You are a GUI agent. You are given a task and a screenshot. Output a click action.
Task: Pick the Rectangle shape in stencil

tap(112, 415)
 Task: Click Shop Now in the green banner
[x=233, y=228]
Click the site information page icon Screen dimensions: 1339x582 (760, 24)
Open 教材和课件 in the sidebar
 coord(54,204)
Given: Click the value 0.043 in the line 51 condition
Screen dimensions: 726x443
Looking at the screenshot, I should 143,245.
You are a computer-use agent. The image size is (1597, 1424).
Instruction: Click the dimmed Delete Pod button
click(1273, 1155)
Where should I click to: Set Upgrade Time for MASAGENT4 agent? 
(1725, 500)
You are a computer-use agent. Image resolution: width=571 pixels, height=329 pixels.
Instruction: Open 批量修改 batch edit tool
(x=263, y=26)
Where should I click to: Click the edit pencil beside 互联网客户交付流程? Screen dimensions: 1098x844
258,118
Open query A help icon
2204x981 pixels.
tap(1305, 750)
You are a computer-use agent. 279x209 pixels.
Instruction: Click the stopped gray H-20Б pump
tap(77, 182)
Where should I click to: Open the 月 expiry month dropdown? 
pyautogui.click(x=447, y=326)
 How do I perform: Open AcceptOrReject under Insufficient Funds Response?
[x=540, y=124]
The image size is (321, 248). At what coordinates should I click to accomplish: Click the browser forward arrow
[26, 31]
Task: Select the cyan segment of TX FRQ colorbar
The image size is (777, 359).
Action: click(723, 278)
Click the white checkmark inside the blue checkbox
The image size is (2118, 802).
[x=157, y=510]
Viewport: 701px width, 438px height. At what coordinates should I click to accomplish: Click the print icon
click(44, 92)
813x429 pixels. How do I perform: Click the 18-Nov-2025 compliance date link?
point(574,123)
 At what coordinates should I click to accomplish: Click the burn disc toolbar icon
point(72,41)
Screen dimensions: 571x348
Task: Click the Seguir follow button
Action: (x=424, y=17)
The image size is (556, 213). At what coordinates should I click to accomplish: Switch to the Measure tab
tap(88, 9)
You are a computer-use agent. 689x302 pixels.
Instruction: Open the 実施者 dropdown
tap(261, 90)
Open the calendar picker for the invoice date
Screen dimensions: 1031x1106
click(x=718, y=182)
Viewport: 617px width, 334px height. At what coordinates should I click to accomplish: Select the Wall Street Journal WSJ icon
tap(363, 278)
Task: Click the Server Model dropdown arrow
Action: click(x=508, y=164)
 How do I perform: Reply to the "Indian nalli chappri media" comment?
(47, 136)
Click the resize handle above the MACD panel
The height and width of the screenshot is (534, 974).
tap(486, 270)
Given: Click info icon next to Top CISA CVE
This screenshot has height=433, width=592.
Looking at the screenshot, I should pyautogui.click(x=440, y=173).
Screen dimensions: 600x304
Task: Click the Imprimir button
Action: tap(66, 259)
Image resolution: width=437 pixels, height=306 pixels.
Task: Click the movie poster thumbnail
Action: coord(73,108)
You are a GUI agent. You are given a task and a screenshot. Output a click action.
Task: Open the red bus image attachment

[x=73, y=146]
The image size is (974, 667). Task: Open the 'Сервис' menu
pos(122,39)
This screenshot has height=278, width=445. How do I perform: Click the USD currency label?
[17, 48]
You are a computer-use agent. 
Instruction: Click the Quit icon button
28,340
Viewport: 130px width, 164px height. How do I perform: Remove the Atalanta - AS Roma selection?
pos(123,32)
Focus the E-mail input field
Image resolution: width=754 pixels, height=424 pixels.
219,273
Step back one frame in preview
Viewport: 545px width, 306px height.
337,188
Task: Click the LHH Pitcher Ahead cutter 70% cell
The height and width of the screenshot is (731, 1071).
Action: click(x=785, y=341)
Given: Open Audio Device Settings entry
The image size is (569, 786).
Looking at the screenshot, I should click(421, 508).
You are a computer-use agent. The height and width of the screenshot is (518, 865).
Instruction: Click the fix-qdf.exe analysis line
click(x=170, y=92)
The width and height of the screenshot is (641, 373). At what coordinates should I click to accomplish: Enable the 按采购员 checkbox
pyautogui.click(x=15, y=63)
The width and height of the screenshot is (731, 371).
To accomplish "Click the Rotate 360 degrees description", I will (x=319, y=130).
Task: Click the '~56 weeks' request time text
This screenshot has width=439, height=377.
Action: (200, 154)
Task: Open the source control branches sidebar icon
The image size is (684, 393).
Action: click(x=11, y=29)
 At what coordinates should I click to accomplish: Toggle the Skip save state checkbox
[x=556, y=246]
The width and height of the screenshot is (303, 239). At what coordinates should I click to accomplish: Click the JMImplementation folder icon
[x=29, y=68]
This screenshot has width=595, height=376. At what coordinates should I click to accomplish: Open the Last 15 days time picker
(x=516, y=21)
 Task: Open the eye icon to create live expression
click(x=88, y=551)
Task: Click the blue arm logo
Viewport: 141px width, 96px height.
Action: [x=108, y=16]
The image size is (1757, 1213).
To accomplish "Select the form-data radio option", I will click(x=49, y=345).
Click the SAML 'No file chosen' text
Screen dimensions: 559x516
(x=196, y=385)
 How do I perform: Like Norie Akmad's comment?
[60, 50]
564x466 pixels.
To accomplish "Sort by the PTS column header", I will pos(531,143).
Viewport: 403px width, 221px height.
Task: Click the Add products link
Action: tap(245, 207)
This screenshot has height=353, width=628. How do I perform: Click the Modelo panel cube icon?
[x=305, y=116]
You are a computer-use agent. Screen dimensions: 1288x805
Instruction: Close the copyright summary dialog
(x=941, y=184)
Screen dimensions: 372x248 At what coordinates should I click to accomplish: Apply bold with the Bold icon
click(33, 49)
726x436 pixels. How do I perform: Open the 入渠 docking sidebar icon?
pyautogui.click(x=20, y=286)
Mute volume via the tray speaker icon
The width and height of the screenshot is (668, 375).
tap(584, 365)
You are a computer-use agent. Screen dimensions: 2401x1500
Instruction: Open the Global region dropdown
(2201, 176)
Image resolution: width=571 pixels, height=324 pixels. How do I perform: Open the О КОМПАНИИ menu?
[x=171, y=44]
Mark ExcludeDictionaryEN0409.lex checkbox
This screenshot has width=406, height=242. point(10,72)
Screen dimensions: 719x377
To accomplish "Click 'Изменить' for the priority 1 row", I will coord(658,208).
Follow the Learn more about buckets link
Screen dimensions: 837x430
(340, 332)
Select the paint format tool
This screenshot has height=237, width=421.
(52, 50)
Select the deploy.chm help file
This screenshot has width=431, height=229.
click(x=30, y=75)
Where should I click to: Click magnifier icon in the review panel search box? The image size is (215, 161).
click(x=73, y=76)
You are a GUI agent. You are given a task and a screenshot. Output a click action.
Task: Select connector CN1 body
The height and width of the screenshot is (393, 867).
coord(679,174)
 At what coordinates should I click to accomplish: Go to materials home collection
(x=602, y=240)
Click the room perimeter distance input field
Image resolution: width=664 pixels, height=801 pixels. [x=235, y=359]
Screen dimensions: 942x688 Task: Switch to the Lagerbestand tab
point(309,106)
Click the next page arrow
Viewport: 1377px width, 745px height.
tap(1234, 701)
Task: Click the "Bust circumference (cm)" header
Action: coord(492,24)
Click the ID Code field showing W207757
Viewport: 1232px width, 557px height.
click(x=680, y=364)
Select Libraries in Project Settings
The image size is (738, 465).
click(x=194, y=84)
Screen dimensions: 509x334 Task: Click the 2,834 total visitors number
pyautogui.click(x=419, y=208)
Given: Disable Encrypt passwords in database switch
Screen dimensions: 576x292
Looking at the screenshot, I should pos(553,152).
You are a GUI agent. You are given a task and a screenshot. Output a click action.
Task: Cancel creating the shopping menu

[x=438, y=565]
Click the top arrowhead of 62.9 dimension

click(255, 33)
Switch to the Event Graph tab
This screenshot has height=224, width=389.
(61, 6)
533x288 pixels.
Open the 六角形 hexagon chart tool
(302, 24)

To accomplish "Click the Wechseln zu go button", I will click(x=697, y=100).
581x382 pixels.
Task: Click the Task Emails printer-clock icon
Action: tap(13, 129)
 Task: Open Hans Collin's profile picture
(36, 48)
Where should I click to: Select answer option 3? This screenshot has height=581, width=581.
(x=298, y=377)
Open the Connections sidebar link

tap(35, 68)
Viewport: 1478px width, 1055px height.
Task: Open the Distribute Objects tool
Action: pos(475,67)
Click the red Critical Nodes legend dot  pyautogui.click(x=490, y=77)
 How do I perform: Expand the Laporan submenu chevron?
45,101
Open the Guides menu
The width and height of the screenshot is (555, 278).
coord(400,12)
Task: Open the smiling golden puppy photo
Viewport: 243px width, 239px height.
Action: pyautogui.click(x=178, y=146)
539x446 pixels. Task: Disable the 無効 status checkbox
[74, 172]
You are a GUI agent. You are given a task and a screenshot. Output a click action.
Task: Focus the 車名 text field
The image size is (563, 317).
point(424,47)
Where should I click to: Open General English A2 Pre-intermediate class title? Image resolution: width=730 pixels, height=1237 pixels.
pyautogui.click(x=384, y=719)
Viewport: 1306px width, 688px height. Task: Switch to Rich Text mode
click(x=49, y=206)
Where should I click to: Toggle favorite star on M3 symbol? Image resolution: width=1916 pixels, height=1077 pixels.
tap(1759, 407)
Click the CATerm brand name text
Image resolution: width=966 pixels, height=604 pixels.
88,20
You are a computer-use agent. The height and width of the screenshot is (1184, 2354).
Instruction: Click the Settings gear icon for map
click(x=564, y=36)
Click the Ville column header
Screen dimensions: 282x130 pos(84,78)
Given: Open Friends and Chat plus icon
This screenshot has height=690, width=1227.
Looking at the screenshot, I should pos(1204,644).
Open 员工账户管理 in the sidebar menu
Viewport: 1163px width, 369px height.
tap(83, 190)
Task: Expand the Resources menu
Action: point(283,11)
━━━━━━━━━━━━━━━━
**Short exercise**
Return the lines above, unchanged, beginning with the one that contains "You are a computer-use agent. The image" and ending with the one that contains "click(x=718, y=182)", both included.

**Result below**
You are a computer-use agent. The image size is (1597, 1424).
Instruction: Click the dimmed Delete Pod button
click(1273, 1155)
Where should I click to: Set Upgrade Time for MASAGENT4 agent? 
(1725, 500)
You are a computer-use agent. Image resolution: width=571 pixels, height=329 pixels.
Instruction: Open 批量修改 batch edit tool
(x=263, y=26)
Where should I click to: Click the edit pencil beside 互联网客户交付流程? Screen dimensions: 1098x844
258,118
Open query A help icon
2204x981 pixels.
tap(1305, 750)
You are a computer-use agent. 279x209 pixels.
Instruction: Click the stopped gray H-20Б pump
tap(77, 182)
Where should I click to: Open the 月 expiry month dropdown? 
pyautogui.click(x=447, y=326)
 How do I perform: Open AcceptOrReject under Insufficient Funds Response?
[x=540, y=124]
The image size is (321, 248). At what coordinates should I click to accomplish: Click the browser forward arrow
[26, 31]
Task: Select the cyan segment of TX FRQ colorbar
The image size is (777, 359).
Action: click(723, 278)
Click the white checkmark inside the blue checkbox
The image size is (2118, 802).
[x=157, y=510]
Viewport: 701px width, 438px height. At what coordinates should I click to accomplish: Click the print icon
click(44, 92)
813x429 pixels. How do I perform: Click the 18-Nov-2025 compliance date link?
point(574,123)
 At what coordinates should I click to accomplish: Click the burn disc toolbar icon
point(72,41)
Screen dimensions: 571x348
Task: Click the Seguir follow button
Action: (x=424, y=17)
The image size is (556, 213). At what coordinates should I click to accomplish: Switch to the Measure tab
tap(88, 9)
You are a computer-use agent. 689x302 pixels.
Instruction: Open the 実施者 dropdown
tap(261, 90)
Open the calendar picker for the invoice date
Screen dimensions: 1031x1106
click(x=718, y=182)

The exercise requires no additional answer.